July 9

What was advertised in a colonial newspaper 250 years ago today?

Jul 9 - 7:9:1766 Georgia Gazette
Georgia Gazette (July 9, 1766).

“A penny in the pound cheaper than done in Savannah.”

In an advertisement published in the Georgia Gazette, John Hyatt, a blacksmith from Pennsylvania, announced that he had set up shop on the plantation belonging to George Cuthbert. (Presumably this address was sufficient for potential customers to know where to find Hyatt.) Colonists were accustomed to high rates of mobility in the 1760s. New settlers were arriving from England and other parts of Europe at increasing rates after the Seven Years War ended. People who already lived in the colonies moved around, from town to town or from colony to colony, in search of new opportunities. Georgia was a long way from Pennsylvania. Hyatt was just one of many colonists who participated in internal migration within Britain’s colonies in mainland North America.

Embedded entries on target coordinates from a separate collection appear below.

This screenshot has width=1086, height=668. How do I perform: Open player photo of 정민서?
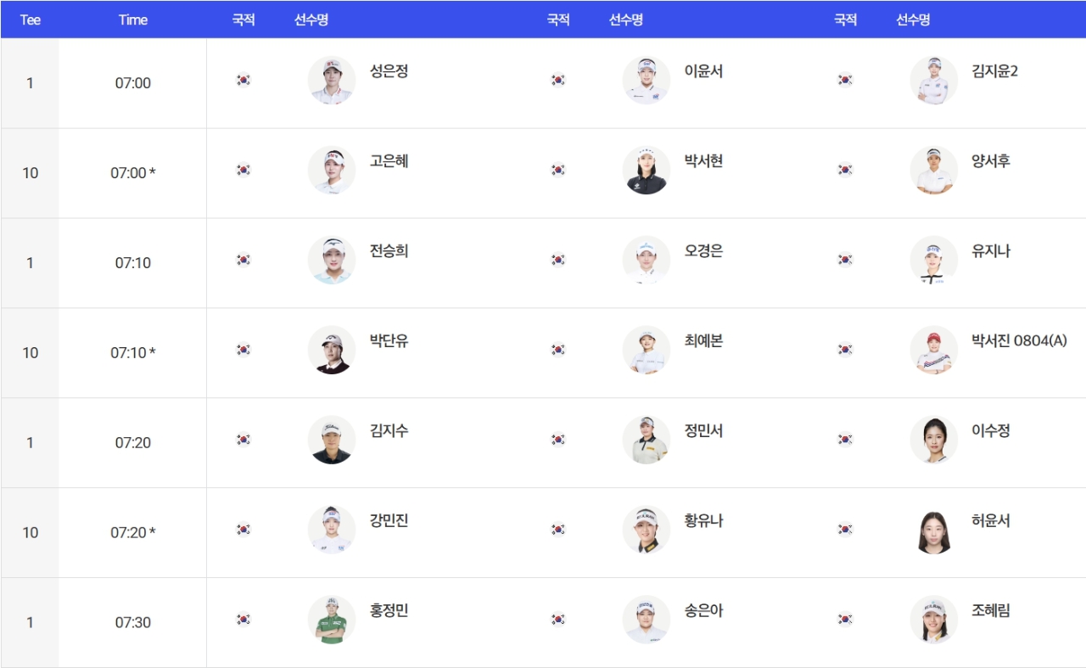(x=647, y=441)
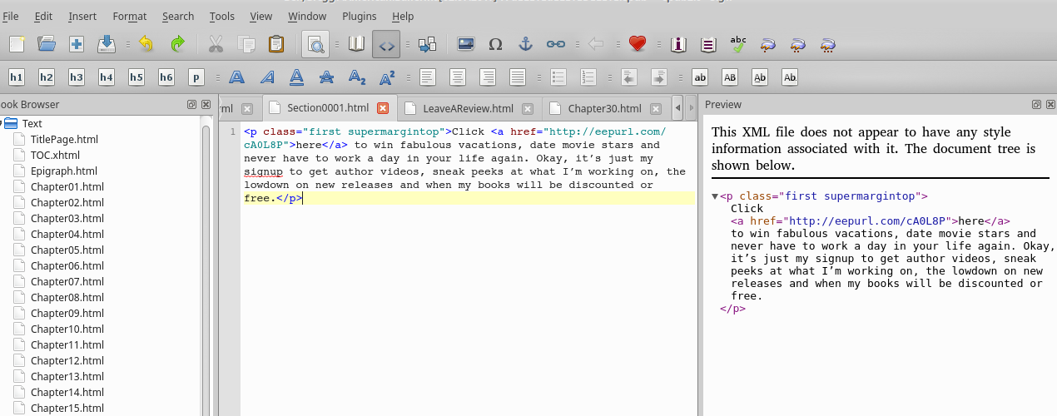The image size is (1057, 416).
Task: Click the Save download-arrow icon
Action: [x=107, y=44]
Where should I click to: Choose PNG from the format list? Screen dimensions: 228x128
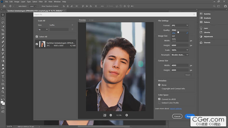coord(174,30)
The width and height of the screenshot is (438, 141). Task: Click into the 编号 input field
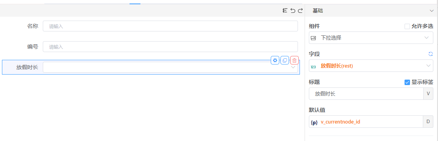coord(170,47)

Relatively new to Georgia, Hyatt used his advertisement to promote his occupation and convince potential customers to patronize him rather than his competitors. He made many of the usual claims, promising to fulfill orders “in the neatest and best manner, with the greatest dispatch.” He also listed a variety of different kinds of work he could do – “mill work, ship work, edge tools of any kind, northward plough irons of different sorts” – and made a blanket statement about being able to complete “any other branch of country work whatsoever.” No matter the job, Hyatt wanted potential customers to know that he could handle it.

His most original appeal, however, appeared in the final line of his advertisement. He pledged that the tools, ploughs, and other goods made in his shop were “as penny in the pound cheaper than done in Savannah.” Appeals to price were common, but offering to beat competitors’ prices (and by how much) was not a standard part of advertisements in the 1760s. Potential customers might have dismissed the first series of appeals as formulaic, but Hyatt’s final appeal to specific lower prices may have convinced them to give the newcomer a chance.